El llamado que la ONU lanzará en los próximos días superará la cifra de 1.600 millones de dólares que se pidió el año pasado para la prometida «reconstrucción» de Irak tras la ofensiva estadounidense contra ese país, dijo a la prensa la vicecoordinadora de la ONU para los socorros de emergencia, Yvette Stevens.

«Sobre la base de las indicaciones de que disponemos actualmente podría ser un nivel más elevado de los que se vio en el pasado», dijo Stevens, al término de una reunión en Ginebra con representantes de los países donantes y los devastados por el maremoto.

El comisario europeo para el Desarrollo y la Ayuda Humanitaria, Louis Michel, destacó, por su parte, la importancia de convocar a una conferencia internacional de donantes para afrontar la crisis. El funcionario confirmó además que se enviarán inicialmente-30 millones de euros, en «una primera etapa» de la intervención de la Unión Europea (UE), al continente asiático. Michel subrayó además «la utilidad» que puede tener una conferencia internacional de donantes. El auxilio económico de la UE se sumará al que realicen sus países miembro, se indicó.

• Aportes

Estados Unidos, en tanto, enviará en principio 40 millones de dólares a la región para afrontar las consecuencias del desastre.

También la Argentina hará su aporte. La semana próxima enviará un cargamento de ayuda humanitaria al sudeste asiático, se informó oficialmente.
A través de la Comisión de Cascos Blancos, dependiente de la Cancillería, se trasladarán a la zona del desastre unos 2,5 millones de pastillas potabilizadoras de agua, suficientes para asistir a unas 800.000 personas, según un comunicado oficial.

El material de emergencia fue acopiado por indicación del canciller
Rafael Bielsa en un «trabajo conjunto con otras áreas del gobierno, como la Secretaría General de la Presidencia y el Ministerio de Desarrollo Social», agregó.

Además, la Cancillería precisó que la Comisión Cascos Blancos de Argentina ha ofrecido formalmente a las Naciones Unidas su colaboración en lo que respecta a recursos humanos «de amplia experiencia en estas situaciones».

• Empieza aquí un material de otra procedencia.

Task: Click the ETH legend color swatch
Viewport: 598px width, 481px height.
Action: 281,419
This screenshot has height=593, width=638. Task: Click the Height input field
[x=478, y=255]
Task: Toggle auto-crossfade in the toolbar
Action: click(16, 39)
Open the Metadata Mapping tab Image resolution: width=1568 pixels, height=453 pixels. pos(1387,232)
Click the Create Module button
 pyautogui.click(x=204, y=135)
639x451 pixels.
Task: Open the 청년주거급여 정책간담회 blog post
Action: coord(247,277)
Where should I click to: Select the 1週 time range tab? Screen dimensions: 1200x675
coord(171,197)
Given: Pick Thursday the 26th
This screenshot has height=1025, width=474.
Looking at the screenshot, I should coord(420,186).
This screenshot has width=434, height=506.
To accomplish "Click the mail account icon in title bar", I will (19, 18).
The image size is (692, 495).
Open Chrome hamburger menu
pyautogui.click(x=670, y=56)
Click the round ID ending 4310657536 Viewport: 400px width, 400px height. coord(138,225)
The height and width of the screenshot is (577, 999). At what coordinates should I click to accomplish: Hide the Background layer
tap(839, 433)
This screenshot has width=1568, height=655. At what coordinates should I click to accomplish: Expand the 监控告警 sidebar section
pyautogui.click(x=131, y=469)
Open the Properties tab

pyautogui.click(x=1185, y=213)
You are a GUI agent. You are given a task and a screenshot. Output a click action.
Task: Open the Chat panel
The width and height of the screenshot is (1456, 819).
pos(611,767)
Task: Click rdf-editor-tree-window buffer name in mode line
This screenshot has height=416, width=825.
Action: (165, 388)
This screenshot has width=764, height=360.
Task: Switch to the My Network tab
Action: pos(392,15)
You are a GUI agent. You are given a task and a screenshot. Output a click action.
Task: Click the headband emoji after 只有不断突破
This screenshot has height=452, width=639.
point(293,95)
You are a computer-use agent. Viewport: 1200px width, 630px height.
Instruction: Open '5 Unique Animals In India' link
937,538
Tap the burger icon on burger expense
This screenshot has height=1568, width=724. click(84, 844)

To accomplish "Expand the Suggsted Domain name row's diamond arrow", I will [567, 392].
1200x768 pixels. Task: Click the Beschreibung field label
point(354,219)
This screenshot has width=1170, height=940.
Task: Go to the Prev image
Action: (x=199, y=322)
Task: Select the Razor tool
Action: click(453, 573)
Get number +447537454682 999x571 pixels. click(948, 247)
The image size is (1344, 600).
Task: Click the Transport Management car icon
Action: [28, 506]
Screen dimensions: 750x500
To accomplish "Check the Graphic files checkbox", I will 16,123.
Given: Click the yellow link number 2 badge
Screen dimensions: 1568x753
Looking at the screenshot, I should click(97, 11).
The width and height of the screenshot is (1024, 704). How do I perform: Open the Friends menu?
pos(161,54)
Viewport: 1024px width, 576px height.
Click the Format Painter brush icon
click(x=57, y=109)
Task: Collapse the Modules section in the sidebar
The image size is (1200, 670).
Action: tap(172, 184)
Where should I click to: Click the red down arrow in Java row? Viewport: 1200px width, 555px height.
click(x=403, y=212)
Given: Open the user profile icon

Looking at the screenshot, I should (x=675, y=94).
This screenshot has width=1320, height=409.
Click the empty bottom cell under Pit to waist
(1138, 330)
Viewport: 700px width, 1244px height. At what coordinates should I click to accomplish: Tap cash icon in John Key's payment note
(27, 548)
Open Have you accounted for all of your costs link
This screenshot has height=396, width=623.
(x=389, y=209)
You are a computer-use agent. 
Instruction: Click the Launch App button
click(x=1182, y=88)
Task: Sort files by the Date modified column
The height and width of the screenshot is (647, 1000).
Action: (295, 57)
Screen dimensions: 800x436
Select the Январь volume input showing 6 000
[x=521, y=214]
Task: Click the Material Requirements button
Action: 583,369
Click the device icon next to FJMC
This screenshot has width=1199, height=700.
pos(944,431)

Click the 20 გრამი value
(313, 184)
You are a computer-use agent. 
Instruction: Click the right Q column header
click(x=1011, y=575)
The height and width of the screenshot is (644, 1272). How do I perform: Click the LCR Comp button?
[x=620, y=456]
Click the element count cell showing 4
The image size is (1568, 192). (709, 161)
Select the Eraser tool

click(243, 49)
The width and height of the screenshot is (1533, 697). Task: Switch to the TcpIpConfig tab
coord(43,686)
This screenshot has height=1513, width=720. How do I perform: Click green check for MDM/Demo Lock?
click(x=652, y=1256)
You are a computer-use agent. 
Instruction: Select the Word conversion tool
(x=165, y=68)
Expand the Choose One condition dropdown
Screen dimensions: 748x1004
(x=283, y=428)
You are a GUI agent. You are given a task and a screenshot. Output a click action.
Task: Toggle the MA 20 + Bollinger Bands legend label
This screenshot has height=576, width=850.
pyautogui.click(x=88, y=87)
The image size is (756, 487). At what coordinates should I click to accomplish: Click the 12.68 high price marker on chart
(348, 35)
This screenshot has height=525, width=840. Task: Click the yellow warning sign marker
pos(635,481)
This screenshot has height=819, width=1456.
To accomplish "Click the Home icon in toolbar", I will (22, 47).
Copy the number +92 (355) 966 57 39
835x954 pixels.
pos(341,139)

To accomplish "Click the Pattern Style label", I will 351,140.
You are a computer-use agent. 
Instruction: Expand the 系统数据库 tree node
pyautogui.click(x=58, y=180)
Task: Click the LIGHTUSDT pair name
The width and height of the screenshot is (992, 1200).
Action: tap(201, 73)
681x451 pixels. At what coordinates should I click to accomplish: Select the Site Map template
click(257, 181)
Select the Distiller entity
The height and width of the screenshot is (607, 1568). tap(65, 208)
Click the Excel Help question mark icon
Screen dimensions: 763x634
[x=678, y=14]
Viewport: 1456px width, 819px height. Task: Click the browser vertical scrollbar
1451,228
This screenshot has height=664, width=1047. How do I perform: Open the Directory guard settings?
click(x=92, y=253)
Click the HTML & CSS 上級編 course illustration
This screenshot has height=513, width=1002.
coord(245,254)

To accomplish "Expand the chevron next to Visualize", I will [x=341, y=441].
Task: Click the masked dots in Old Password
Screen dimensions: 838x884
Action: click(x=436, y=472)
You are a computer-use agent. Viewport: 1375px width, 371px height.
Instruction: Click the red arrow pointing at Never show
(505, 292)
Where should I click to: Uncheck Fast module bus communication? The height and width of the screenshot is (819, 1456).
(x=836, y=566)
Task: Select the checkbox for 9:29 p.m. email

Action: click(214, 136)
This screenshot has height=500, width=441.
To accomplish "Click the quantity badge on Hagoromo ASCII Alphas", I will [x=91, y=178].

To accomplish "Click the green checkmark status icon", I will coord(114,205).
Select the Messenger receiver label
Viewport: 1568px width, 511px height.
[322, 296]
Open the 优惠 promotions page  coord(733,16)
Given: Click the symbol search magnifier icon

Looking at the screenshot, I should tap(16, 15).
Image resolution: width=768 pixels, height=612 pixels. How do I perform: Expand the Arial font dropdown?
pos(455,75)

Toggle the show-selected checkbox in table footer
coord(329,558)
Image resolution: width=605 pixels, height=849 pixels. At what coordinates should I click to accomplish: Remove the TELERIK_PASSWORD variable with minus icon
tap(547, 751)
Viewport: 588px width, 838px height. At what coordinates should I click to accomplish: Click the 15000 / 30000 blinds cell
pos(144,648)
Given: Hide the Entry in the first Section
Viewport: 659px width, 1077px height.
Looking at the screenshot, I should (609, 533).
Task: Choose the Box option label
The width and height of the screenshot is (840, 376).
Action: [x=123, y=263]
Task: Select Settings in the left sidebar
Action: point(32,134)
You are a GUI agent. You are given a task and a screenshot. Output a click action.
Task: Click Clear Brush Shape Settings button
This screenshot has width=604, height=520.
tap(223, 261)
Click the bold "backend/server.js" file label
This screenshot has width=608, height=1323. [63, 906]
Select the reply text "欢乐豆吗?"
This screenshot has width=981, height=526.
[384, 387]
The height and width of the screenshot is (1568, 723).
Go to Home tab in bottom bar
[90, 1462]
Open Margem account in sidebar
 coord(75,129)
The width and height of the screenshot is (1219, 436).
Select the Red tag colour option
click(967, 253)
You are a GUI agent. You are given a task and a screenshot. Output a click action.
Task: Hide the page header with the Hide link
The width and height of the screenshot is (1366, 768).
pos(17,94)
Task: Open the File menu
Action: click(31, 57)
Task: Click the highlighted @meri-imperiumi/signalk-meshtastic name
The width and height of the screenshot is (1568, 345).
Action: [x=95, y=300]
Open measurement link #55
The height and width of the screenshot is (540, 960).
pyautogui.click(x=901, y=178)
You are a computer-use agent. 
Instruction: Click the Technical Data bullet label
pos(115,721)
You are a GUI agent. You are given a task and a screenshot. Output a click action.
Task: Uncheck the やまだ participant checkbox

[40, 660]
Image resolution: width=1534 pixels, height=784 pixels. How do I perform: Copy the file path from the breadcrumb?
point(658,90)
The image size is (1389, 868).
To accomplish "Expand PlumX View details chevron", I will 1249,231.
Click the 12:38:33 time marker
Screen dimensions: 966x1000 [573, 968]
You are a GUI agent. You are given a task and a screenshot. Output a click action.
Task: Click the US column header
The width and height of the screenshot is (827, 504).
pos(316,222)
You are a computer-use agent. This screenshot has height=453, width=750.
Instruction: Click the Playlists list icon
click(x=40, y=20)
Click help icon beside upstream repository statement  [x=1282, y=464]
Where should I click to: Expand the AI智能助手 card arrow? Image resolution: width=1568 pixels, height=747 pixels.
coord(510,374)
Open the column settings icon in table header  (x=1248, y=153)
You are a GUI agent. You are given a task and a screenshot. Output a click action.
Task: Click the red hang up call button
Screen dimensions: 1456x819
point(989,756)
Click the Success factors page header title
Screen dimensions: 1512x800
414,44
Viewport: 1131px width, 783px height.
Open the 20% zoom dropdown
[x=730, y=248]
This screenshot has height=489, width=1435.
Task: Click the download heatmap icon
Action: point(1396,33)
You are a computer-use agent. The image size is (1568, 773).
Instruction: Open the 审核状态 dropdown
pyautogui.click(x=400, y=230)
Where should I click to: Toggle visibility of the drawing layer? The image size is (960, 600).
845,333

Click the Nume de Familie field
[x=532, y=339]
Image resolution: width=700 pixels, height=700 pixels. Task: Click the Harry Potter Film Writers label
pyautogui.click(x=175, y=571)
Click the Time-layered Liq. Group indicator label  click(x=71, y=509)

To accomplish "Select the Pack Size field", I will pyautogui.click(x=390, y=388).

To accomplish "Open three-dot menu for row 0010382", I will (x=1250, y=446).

El tema de las ayudas económicas no estuvo exento de polémicas.
El secretario de Estado norteamericano, Colin Powell, salió a responder a un alto funcionario de la ONU que había criticado la mezquindad de los países más ricos para hacer aportes.

«Estados Unidos no es tacaño. Vamos a hacer más. Hubiera deseado que ese comentario no hubiese sido hecho», dijo Powell en directa referencia a las acusaciones del noruego Jan Egeland, secretario general adjunto de la ONU para Cuestiones Humanitarias.


El propio funcionario internacional matizó ayer sus dichos del lunes al aclarar que la respuesta de la comunidad internacional a las urgentes necesidades generadas por el devastador maremoto en Asia ha sido hasta ahora «extremadamente positiva y generosa».